2.7 Validation of prediction models
Thirty-five Korean wheat cultivars were used to verify the estimated prediction accuracy. The genotype data of the breeding population was obtained with an Axiom® 35k breeders SNP array. The phenotype data were measured by the NICS (35° 49’ 48.235”N, 127° 2’ 27.183”E) from 2018 to 2019. The prediction ability was verified through correlation analysis between the GEBV and the measured values of the breeding population. The bwgs.predict, the function of the R package BWGS, was used for verification.
3 Results
3.1 Construction of a K-wheat mini-core collection
SNP genotyping for 576 accessions included in the CC constructed using SSR markers was performed using the Axiom® 35k breeders SNP array (Affymetrix, CA, USA) to construct the K-wheat mini CC and to re-analyze subpopulation structures. Since the original CC was constructed based on 37 SSR markers, the ability to scan the entire genome would be weak. Instead, the mini CC may enhance the power of predictive breeding because the 35k SNP array may efficiently cover the whole genome of bread wheat. Since SNP calling was not made in nine out of 576 accessions, the SNP data of 567 accessions was used for downstream analyses. A total of 35,153 SNPs were obtained through a 35K wheat DNA array. Across all the wheat chromosomes, an average of approximately 1,597 SNPs were identified in each chromosome. In terms of SNP distribution by chromosome, the 4D chromosome had the smallest number (828), and the 2D chromosome had the largest number (2,156). When filtering based on the MAF of 0.05, 27,598 SNPs were determined. Even after filtering, the 4D chromosome had the smallest number of SNPs, and the 2D chromosome had the largest (Figure 2). 4D chromosome had smallest number because it has the lowest number of genes and probes.
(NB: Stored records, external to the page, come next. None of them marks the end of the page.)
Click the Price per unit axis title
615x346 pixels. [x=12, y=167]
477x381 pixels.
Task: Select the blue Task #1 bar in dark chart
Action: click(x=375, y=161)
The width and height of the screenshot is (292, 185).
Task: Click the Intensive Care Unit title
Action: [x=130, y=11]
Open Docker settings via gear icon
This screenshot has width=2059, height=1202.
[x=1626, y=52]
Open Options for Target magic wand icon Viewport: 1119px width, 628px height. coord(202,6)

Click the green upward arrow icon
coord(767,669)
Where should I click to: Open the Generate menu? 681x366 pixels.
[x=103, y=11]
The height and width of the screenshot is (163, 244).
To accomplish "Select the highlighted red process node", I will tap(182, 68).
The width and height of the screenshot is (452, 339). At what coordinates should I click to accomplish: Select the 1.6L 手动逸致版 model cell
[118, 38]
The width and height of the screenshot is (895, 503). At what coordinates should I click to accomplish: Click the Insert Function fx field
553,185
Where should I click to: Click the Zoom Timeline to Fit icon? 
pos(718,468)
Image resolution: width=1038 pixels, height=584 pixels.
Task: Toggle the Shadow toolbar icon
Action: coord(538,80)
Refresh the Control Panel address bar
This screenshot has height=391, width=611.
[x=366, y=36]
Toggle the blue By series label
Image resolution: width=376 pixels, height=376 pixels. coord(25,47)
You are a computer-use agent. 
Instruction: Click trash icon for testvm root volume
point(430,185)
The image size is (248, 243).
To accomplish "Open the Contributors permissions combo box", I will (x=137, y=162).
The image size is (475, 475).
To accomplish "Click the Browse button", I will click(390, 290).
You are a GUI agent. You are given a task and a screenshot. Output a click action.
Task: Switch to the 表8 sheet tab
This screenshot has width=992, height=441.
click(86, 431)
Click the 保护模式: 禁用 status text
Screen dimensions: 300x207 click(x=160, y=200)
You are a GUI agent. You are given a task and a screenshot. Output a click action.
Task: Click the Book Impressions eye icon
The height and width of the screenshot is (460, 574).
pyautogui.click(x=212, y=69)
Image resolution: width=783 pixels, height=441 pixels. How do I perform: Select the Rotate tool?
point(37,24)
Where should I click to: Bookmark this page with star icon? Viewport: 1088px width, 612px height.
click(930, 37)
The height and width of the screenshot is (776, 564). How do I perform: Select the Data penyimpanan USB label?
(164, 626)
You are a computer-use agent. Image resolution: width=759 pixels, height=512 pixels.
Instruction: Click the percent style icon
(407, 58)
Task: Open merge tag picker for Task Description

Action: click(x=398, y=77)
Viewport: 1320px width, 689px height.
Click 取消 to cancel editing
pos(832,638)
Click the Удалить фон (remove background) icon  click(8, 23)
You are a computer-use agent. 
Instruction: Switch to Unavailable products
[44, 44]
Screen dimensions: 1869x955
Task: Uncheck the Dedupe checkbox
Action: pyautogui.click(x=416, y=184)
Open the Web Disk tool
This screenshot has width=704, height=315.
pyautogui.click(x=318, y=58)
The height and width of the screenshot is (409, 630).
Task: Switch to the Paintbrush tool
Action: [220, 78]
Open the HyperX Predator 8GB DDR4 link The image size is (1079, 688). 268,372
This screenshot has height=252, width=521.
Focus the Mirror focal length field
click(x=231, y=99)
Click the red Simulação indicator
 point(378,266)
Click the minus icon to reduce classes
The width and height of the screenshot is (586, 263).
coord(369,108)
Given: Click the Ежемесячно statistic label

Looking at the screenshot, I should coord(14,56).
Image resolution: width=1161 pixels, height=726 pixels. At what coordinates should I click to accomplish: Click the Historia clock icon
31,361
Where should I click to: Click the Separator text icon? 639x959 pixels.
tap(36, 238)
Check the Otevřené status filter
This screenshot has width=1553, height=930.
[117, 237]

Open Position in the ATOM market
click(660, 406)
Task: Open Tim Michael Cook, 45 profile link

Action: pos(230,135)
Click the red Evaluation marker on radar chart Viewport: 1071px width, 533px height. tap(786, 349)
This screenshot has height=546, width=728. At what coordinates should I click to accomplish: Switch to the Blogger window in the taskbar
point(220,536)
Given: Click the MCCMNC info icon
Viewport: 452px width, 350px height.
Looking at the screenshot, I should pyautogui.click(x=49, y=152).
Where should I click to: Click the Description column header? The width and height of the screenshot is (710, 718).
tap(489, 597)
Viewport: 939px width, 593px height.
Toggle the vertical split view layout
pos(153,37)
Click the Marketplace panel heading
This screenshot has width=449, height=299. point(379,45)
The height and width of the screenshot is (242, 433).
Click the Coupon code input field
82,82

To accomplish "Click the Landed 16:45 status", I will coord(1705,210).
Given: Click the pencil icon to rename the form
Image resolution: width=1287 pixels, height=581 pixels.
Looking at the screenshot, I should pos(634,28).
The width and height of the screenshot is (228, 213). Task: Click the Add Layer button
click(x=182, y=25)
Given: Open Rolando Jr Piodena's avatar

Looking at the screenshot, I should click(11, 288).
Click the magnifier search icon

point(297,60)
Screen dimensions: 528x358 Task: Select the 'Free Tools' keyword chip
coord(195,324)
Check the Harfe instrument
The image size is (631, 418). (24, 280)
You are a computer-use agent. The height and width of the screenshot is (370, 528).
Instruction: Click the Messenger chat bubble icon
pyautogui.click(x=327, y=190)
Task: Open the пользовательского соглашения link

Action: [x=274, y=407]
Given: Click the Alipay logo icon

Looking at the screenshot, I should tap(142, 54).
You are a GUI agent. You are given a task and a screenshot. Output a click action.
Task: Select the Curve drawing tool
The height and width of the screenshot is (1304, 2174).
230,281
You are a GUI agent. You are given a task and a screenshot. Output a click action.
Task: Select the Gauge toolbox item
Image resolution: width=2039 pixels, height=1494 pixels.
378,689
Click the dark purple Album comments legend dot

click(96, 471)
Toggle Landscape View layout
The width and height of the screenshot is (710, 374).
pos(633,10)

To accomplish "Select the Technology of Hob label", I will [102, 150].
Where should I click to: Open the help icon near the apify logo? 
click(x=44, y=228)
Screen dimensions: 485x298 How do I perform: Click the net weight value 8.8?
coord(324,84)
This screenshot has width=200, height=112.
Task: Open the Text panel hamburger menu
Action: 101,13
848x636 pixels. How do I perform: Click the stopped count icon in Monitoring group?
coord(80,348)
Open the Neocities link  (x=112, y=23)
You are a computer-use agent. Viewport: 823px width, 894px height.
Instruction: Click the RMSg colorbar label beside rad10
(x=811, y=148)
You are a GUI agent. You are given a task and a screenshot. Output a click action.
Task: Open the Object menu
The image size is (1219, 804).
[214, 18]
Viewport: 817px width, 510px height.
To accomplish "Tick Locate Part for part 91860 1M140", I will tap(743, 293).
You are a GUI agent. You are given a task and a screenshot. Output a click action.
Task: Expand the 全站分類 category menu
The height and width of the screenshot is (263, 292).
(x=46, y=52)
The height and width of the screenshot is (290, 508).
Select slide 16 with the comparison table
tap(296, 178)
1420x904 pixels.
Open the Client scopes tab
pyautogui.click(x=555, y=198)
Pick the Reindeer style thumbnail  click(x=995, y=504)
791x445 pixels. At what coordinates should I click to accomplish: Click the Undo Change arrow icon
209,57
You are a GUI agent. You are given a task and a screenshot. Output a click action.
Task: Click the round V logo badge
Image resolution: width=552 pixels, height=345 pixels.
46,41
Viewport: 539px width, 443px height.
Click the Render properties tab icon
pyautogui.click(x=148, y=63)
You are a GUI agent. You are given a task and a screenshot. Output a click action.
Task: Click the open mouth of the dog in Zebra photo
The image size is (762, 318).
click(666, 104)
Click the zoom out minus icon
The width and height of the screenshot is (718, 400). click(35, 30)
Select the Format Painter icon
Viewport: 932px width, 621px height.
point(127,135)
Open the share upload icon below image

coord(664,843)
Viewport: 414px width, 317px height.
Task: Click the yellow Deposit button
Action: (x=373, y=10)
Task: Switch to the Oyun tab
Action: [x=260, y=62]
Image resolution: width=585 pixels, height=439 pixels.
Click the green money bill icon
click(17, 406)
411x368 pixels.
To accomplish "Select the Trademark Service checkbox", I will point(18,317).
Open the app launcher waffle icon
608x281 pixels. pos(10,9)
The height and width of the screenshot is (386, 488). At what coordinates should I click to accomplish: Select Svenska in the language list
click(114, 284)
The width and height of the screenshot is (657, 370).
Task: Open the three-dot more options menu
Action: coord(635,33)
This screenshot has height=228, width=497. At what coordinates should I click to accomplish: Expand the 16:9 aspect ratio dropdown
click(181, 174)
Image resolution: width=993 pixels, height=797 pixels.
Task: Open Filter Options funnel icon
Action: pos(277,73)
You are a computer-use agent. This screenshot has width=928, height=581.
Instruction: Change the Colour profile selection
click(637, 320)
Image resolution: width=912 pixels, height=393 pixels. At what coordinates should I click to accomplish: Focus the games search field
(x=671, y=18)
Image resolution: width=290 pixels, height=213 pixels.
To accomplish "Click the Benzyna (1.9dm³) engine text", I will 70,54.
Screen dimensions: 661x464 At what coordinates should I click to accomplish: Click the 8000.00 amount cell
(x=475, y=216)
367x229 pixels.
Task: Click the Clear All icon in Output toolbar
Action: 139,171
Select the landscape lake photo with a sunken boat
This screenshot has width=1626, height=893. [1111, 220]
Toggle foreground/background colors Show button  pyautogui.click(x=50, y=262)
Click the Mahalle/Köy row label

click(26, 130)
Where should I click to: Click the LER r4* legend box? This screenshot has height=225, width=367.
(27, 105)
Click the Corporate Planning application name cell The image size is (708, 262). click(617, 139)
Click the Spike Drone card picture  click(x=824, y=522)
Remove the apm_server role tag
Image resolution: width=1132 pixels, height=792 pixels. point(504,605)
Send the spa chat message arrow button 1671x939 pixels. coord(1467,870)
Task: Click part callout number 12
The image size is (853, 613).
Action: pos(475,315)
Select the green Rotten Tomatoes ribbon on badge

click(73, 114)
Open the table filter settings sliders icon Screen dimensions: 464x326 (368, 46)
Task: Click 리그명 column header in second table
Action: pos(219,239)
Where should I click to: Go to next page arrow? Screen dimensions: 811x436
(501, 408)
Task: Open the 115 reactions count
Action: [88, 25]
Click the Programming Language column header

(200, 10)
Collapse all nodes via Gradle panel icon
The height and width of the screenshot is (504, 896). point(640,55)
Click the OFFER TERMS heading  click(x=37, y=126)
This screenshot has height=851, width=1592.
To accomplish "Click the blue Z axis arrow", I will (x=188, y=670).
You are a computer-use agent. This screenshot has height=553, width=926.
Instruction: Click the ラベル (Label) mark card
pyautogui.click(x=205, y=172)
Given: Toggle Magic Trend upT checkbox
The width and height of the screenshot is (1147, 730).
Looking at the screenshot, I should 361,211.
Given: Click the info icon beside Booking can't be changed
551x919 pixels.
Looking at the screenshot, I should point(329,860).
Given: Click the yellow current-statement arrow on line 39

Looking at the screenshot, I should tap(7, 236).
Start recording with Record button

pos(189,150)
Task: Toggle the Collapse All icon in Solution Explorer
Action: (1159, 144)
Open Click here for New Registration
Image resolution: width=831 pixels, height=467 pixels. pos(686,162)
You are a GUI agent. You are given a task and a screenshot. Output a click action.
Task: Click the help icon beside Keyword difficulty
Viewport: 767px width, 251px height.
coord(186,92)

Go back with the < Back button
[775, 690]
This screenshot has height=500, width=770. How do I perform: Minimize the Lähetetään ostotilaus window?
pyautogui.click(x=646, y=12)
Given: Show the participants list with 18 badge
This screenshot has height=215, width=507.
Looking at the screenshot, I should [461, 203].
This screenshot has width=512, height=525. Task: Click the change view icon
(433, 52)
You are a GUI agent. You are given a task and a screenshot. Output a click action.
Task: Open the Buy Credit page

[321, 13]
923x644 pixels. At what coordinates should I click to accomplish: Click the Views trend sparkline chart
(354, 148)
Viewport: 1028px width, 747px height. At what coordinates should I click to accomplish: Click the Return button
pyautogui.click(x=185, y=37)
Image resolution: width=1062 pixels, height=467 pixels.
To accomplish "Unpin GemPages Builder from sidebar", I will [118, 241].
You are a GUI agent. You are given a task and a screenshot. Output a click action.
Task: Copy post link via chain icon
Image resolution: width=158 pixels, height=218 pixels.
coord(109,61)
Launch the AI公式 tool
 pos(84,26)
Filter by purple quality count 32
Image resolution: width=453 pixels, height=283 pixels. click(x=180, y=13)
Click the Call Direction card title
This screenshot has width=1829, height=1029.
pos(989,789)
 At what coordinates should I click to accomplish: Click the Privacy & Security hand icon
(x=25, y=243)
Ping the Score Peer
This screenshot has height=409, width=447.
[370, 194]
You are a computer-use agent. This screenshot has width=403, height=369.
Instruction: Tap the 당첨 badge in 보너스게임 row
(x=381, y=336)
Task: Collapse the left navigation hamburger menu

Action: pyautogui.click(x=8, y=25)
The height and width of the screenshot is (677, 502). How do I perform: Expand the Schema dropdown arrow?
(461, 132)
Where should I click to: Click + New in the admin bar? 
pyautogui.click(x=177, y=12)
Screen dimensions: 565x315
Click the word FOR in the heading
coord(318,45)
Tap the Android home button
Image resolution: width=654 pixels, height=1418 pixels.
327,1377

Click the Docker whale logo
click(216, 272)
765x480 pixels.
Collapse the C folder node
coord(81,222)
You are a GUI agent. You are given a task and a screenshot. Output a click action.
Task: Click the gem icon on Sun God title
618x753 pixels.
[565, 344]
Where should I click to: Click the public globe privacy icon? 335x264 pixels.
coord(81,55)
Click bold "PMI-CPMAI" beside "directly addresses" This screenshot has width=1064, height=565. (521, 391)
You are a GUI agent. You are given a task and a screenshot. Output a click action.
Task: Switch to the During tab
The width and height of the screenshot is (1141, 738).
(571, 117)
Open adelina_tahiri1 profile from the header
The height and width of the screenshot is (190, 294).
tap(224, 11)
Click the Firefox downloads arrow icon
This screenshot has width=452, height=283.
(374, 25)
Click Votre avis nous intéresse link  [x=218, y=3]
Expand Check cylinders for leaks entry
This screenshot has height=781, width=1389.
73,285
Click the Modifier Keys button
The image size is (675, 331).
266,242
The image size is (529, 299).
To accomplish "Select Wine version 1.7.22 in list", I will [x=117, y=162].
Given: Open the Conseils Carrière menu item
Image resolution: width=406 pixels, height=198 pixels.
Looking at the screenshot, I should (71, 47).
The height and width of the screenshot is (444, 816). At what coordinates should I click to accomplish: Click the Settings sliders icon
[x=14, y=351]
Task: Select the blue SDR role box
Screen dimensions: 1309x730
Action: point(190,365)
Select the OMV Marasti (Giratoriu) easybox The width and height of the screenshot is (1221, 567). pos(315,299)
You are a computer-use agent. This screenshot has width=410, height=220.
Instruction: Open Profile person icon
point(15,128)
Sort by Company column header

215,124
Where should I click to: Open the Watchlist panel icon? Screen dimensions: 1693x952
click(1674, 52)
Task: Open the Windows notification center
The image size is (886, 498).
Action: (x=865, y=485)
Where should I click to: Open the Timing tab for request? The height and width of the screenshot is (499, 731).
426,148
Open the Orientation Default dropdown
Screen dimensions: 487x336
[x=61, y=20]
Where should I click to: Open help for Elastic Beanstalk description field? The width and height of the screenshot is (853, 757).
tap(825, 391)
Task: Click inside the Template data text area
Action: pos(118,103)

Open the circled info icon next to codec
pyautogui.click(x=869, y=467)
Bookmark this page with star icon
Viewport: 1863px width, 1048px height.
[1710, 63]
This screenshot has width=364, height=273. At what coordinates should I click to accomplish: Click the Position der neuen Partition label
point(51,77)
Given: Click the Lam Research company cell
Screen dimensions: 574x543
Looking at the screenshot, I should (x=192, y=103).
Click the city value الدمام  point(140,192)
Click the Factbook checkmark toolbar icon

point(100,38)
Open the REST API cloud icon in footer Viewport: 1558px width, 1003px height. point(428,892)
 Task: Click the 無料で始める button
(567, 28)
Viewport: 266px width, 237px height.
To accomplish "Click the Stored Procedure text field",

Figure 2 (A) SNP distribution by chromosome. (B) SNP distribution by subgenomes.
Two software packages, Core Hunter and Genocore, were used to establish the mini CC, resulting in 113 and 216 accessions, respectively. Among them, 82 accessions were selected by both programs. Therefore, the mini CC consisting of 247 accessions was finally determined (Supplementary Table 1).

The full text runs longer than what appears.